The 1850s were a time of turmoil and growth in the United States, particularly in the area around New Orleans. The decade was also a time of great scientific advancement. Scientists, both professional and amateur, were just beginning to understand the process in which tropical storms formed and grew into hurricanes. Communication on land could be fast thanks to the recent invention of the telegraph, but the wires didn't yet reach beyond metropolitan areas and information from ships at sea was still subject to long delays. These handicaps contributed to Isle Dernier's inhabitants' lack of awareness of the danger they were in and to a long delay in getting assistance to the survivors after the storm had passed.

Its fortunate that several of the survivors were literate and inclined to tell their stories, as this allows an almost hourly account of what happened on the Isle. As in any disaster there were amazing tales of survival and heroism and some deplorable examples of cowardice and looting. But what I found most intriguing about Island In A Storm was the geological and climatological explanation for what happened on the Isle and elsewhere in Louisiana that August:the natural forces at work shaping and then scouring away coastlines, how man's efforts to curb these natural forces tends to exacerbate their effects, and how ignoring the evidence of past disasters only leads to greater peril. This is especially compelling in the afterword, in which Dr. Sallenger warns that rising sea levels in a warmer world will inevitably mean problems for those who build and rebuild on barrier islands and other low lying areas.

Dr. Abby Sallenger leads the US Geological Survey's Storm Impact research group. His background in geology and marine science equips him to handle this subject thoroughly and professionally, and his interest in history and ability to write well enable him to present the story of Isle Dernier in a manner that is always interesting, even to the general reader without a specialist background.

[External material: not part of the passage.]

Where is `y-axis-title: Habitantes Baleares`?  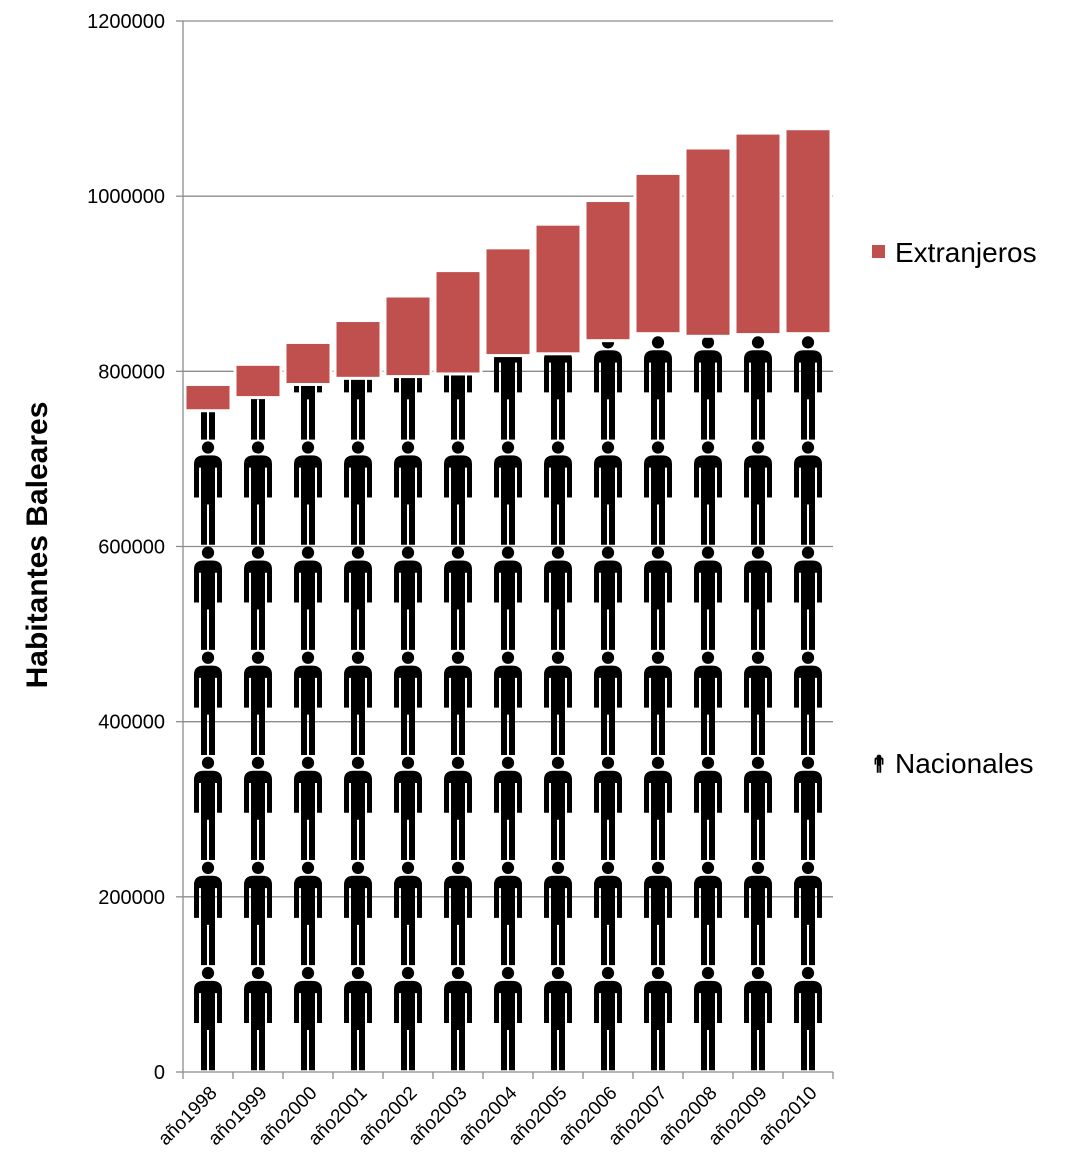 y-axis-title: Habitantes Baleares is located at coordinates (38, 546).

3 of 3 people found the following review helpful.
Island in a Storm
By S. Jeffress Williams
Abby Sallenger, a senior coastal scientist with more than 30 years experience studying storm and sea-level rise effects on coasts- but a 1st time author- has written a compelling and thororoughly interesting account of the sudden and dramatic effects of the 1856 hurricane on the Isles Derniers barriers islands and the people living and ultimately dying there, there. The book blends very effectly the science of storm as agents driving coastal change, their effects on coastal landforms causing barrier islands to cross tipping points and disintegrate, and how these complex geologic processes affect the people who choose to build in such high risk areas. Sallenger's take-home message is that low-lying areas such as barrier islands are highly vulnerable and should be avoided for building and settlement. This was good advice for 1856 and should be heeded especially today with large populations living in the coastal zone, trillions of dollars in infrastructure, and compelling scientific evidence that a warming world is already bringing more storms and sea-level rise. Abby Sallenger's account of events 150 years ago should be a wake up call for all of us to reconsider how we view natural processes and develop more sensible and sustainable ways of enjoying the coast but reducing the risks.